In this Medicare-fraud case, we must decide whether the Secretary of Health and Human Services properly concluded that payments to a Medicare services provider that had falsified its Medicare enrollment application were an overpayment subject to recoupment. We hold that this conclusion was proper.
I. Background
In the 1980s, Dr. Surindar S. Bedi was incarcerated for committing a Medicare-related crime. As required by § 1128 of the Social Security Act, the Secretary of Health and Human Services notified Bedi in 1990 that he was excluded from the Medicare program. 1 The Secretary’s exclusion letter advised Bedi that he would receive no Medicare payment “for any items or service ... that he furnished, ordered, or prescribed for the next ten years because of the seriousness of his crime.” 2 The letter also explained that
*1279 payment will not be made to any entity in which you are serving as an employee, administrator, operator, or in any other capacity for any services that you furnish, order, or prescribe on or after the effective date of this exclusion. In addition ... no payment will be made to any supplier wholly owned by you during the exclusion period.

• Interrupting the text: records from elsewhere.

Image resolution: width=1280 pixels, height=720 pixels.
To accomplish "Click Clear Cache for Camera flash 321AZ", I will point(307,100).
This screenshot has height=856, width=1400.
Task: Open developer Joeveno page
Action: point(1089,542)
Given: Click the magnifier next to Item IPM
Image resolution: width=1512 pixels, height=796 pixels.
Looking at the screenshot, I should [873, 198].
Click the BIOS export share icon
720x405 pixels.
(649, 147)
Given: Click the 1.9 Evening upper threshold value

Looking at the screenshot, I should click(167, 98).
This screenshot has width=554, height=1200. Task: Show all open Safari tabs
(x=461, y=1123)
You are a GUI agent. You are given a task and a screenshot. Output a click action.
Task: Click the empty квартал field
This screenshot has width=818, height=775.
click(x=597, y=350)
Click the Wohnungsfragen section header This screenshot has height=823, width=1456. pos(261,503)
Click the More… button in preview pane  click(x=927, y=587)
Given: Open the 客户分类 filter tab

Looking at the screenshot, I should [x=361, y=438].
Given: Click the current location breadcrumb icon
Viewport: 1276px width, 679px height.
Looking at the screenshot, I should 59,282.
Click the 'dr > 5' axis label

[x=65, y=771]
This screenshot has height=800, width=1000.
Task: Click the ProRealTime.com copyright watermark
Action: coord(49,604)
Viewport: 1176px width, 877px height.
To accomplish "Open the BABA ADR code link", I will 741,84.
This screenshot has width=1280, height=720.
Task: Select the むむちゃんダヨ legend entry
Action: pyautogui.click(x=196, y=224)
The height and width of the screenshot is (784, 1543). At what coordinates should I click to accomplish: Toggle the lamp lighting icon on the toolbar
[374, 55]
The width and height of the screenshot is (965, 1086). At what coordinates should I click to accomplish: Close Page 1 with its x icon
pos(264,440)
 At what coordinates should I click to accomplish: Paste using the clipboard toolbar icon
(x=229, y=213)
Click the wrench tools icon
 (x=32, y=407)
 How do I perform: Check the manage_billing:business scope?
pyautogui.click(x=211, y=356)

While these exclusions were still in effect, Bedi became president and 51-per-cent owner of Florida Medical Center of Clearwater (FMC), a provider of medical services. In 1996, Aaron Stuart, the office manager and 24-percent owner of FMC, submitted a Medicare Provider/Supplier Enrollment Application to the Center for Medicare & Medicaid Services (CMS). This application listed Stuart as the sole owner of FMC and failed to disclose both Bedi’s controlling ownership interest and his position as President of FMC. Stuart and Bedi later pleaded guilty to making a misrepresentation in a Medicare enrollment application, in violation of 18 U.S.C. § 1001.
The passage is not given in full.